Thread: Update join performance issues

Update join performance issues

From
Kevin Kempter
Date:
Hi All;

I have a query that wants to update a table based on a join like this:

update test_one
set f_key = t.f_key
from
     upd_temp1 t,
     test_one t2
where
     t.id_number = t2.id_number

upd_temp1 has 248,762 rows
test_one has 248,762 rows

test_one has an index on f_key and an index on id_number
upd_temp1 has an index on id_number


The explain plan looks like this:
  Update  (cost=0.00..3212284472.90 rows=256978208226 width=121)
    ->  Nested Loop  (cost=0.00..3212284472.90 rows=256978208226 width=121)
          ->  Merge Join  (cost=0.00..51952.68 rows=1033028 width=20)
                Merge Cond: ((t.id_number)::text = (t2.id_number)::text)
                ->  Index Scan using idx_tmp_001a on upd_temp1 t
(cost=0.00..12642.71 rows=248762 width=
52)
                ->  Materialize  (cost=0.00..23814.54 rows=248762 width=17)
                      ->  Index Scan using index_idx1 on test_one t2
(cost=0.00..23192.64 rows
=248762 width=17)
          ->  Materialize  (cost=0.00..6750.43 rows=248762 width=101)
                ->  Seq Scan on test_one  (cost=0.00..5506.62
rows=248762 width=101)
(9 rows)


The update never finishes, we always stop it after about 30min to an hour.

Anyone have any thoughts per boosting performance?

Thanks in advance




Re: Update join performance issues

From
"Kevin Grittner"
Date:
Kevin Kempter <cs_dba@consistentstate.com> wrote:

> update test_one
> set f_key = t.f_key
> from
>      upd_temp1 t,
>      test_one t2
> where
>      t.id_number = t2.id_number

As written above, it is joining the two table references in the FROM
clause and updating every row in test_one with every row in the JOIN
-- which is probably not what you want.  Having a FROM clause on an
UPDATE statement is not something which is covered by the standard,
and different products have implemented different semantics for
that.  For example, under MS SQL Server, the first reference in the
FROM clause to the target of the UPDATE is considered to be the same
reference; so the above statement would be accepted, but do
something very different.

You probably want this:

update test_one t2
set f_key = t.f_key
from
     upd_temp1 t
where
     t.id_number = t2.id_number

-Kevin

Re: Update join performance issues

From
Andrew Dunstan
Date:

On 04/03/2012 01:29 PM, Kevin Kempter wrote:
> Hi All;
>
> I have a query that wants to update a table based on a join like this:
>
> update test_one
> set f_key = t.f_key
> from
>     upd_temp1 t,
>     test_one t2
> where
>     t.id_number = t2.id_number


Why is test_one in the from clause? update joins whatever is in the from
clause to the table being updated.
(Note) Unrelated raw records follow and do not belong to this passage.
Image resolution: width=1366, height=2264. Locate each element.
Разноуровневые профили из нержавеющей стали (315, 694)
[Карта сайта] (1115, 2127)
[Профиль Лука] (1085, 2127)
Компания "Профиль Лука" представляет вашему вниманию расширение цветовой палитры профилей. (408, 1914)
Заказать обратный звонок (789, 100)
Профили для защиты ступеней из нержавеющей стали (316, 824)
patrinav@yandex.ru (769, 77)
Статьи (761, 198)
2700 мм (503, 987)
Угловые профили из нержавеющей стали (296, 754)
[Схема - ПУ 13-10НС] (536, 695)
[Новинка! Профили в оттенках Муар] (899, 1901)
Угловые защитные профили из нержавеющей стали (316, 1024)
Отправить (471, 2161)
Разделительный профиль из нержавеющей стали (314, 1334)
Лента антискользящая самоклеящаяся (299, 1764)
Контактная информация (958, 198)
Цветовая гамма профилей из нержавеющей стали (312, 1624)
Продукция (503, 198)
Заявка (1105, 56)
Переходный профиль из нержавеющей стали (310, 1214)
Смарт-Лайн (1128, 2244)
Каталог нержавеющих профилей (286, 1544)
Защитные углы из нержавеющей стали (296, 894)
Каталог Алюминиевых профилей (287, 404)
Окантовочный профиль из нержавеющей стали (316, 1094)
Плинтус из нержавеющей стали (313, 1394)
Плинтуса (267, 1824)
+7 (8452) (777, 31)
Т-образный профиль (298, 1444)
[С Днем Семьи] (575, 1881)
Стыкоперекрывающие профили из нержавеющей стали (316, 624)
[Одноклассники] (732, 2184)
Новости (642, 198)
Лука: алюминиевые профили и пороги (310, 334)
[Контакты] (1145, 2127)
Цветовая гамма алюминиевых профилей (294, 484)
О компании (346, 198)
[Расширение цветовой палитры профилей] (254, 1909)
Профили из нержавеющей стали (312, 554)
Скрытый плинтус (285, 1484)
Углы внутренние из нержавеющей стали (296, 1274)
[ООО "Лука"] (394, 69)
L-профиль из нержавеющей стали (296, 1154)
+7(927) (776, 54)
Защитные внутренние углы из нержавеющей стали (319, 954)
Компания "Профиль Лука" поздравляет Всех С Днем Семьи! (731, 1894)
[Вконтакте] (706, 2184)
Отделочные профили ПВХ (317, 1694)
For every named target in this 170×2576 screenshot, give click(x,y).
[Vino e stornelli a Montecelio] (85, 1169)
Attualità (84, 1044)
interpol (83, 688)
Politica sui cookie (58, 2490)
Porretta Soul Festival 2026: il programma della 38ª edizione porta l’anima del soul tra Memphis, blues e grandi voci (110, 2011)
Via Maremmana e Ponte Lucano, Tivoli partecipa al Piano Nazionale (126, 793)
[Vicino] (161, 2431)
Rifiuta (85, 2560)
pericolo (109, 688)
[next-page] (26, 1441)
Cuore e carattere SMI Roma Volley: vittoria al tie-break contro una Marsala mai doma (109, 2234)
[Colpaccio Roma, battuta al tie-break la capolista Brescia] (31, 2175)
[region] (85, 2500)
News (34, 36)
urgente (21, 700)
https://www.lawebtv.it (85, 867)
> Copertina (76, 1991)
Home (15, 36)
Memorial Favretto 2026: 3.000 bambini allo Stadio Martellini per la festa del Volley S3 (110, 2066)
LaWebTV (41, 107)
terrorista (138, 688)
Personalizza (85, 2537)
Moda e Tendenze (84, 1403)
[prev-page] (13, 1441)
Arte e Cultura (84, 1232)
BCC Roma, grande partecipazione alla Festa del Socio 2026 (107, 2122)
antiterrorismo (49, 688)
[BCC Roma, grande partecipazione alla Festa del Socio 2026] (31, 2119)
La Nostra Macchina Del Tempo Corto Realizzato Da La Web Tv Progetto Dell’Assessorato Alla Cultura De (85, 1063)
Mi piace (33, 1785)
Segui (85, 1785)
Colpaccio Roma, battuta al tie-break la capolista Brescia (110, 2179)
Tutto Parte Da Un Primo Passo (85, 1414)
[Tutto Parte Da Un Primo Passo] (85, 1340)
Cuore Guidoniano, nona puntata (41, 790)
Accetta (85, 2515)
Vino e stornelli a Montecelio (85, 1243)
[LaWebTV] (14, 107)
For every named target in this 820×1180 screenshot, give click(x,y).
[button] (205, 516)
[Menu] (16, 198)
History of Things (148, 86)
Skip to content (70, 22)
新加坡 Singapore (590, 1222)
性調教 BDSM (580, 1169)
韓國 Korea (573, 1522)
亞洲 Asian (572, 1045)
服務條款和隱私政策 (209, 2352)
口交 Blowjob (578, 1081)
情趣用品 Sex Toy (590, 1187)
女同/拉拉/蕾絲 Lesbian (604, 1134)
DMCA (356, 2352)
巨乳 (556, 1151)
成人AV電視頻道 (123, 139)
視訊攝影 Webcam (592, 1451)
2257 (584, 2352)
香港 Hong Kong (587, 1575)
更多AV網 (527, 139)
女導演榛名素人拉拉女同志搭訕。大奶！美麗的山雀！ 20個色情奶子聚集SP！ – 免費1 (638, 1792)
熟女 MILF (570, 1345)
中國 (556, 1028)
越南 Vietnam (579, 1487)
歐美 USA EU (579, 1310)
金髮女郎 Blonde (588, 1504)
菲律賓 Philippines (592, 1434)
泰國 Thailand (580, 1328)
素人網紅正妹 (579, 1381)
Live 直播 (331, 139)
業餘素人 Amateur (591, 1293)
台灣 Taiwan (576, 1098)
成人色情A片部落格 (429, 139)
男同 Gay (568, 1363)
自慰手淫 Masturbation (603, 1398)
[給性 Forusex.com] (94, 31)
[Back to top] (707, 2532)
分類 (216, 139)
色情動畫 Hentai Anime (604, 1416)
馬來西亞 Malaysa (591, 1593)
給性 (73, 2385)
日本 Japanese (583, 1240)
You almost never need it repeated in
the from clause.


cheers

andrew




Re: Update join performance issues

From
"Kevin Grittner"
Date:
Andrew Dunstan <andrew@dunslane.net> wrote:

> Why is test_one in the from clause? update joins whatever is in
> the from clause to the table being updated. You almost never need
> it repeated in the from clause.

This is actually one of the nastier "gotchas" in converting from
Sybase ASE or MS SQL Server to PostgreSQL -- there are syntactically
identical UPDATE statements with very different semantics when a
FROM clause is used in an UPDATE statement.  You need to do what the
OP was showing to use an alias with the target table under those
other products.

I suppose it might be possible to generate a warning when it appears
that someone is making this mistake, but it wouldn't be easy and
would probably not be worth the carrying cost.  The test would need
to be something like:

(1)  The relation which is the target of the UPDATE has no alias.
(2)  There is a FROM clause which included the target relation (with
     an alias).
(3)  There aren't any joining references between the UPDATE target
     and the relation(s) in the FROM clause.

-Kevin

Re: Update join performance issues

From
Thomas Kellerer
Date:
Kevin Kempter wrote on 03.04.2012 19:29:
> Hi All;
>
> I have a query that wants to update a table based on a join like this:
>
> update test_one
> set f_key = t.f_key
> from
> upd_temp1 t,
> test_one t2
> where
> t.id_number = t2.id_number
>
> upd_temp1 has 248,762 rows
> test_one has 248,762 rows
>

To extend on what Kevin has already answere:

Quote from the manual:
   "Note that the target table must not appear in the from_list, unless you intend a self-join"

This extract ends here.